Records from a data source
= = = =
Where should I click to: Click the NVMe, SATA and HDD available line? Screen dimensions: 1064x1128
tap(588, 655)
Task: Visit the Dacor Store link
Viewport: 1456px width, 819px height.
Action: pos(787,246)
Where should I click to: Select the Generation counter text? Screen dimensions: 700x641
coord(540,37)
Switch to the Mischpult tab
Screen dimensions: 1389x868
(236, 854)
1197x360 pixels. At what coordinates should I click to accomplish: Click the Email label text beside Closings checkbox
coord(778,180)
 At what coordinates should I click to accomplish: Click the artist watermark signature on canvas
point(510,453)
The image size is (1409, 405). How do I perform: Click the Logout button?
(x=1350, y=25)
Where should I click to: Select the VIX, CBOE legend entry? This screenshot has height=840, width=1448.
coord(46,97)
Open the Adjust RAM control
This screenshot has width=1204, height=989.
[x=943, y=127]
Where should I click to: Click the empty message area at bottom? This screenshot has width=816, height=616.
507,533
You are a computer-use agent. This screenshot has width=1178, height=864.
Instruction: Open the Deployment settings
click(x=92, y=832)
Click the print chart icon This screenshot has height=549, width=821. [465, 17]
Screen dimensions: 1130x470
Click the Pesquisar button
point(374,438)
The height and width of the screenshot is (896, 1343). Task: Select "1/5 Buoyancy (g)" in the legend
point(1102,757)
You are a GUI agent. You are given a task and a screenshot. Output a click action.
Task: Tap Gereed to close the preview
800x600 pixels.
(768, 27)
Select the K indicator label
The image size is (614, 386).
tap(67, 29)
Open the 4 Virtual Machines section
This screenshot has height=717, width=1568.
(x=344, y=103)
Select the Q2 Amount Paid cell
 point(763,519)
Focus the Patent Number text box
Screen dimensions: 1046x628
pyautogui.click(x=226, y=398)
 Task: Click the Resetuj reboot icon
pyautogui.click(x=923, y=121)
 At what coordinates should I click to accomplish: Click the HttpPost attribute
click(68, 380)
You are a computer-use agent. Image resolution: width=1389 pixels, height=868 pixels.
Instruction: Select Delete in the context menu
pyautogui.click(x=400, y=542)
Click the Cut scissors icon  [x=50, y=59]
= = = =
The task requires an exact copy of all the lines above.

Answer below:
Where should I click to: Click the NVMe, SATA and HDD available line? Screen dimensions: 1064x1128
tap(588, 655)
Task: Visit the Dacor Store link
Viewport: 1456px width, 819px height.
Action: pos(787,246)
Where should I click to: Select the Generation counter text? Screen dimensions: 700x641
coord(540,37)
Switch to the Mischpult tab
Screen dimensions: 1389x868
(236, 854)
1197x360 pixels. At what coordinates should I click to accomplish: Click the Email label text beside Closings checkbox
coord(778,180)
 At what coordinates should I click to accomplish: Click the artist watermark signature on canvas
point(510,453)
The image size is (1409, 405). How do I perform: Click the Logout button?
(x=1350, y=25)
Where should I click to: Select the VIX, CBOE legend entry? This screenshot has height=840, width=1448.
coord(46,97)
Open the Adjust RAM control
This screenshot has width=1204, height=989.
[x=943, y=127]
Where should I click to: Click the empty message area at bottom? This screenshot has width=816, height=616.
507,533
You are a computer-use agent. This screenshot has width=1178, height=864.
Instruction: Open the Deployment settings
click(x=92, y=832)
Click the print chart icon This screenshot has height=549, width=821. [465, 17]
Screen dimensions: 1130x470
Click the Pesquisar button
point(374,438)
The height and width of the screenshot is (896, 1343). Task: Select "1/5 Buoyancy (g)" in the legend
point(1102,757)
You are a GUI agent. You are given a task and a screenshot. Output a click action.
Task: Tap Gereed to close the preview
800x600 pixels.
(768, 27)
Select the K indicator label
The image size is (614, 386).
tap(67, 29)
Open the 4 Virtual Machines section
This screenshot has height=717, width=1568.
(x=344, y=103)
Select the Q2 Amount Paid cell
 point(763,519)
Focus the Patent Number text box
Screen dimensions: 1046x628
pyautogui.click(x=226, y=398)
 Task: Click the Resetuj reboot icon
pyautogui.click(x=923, y=121)
 At what coordinates should I click to accomplish: Click the HttpPost attribute
click(68, 380)
You are a computer-use agent. Image resolution: width=1389 pixels, height=868 pixels.
Instruction: Select Delete in the context menu
pyautogui.click(x=400, y=542)
Click the Cut scissors icon  [x=50, y=59]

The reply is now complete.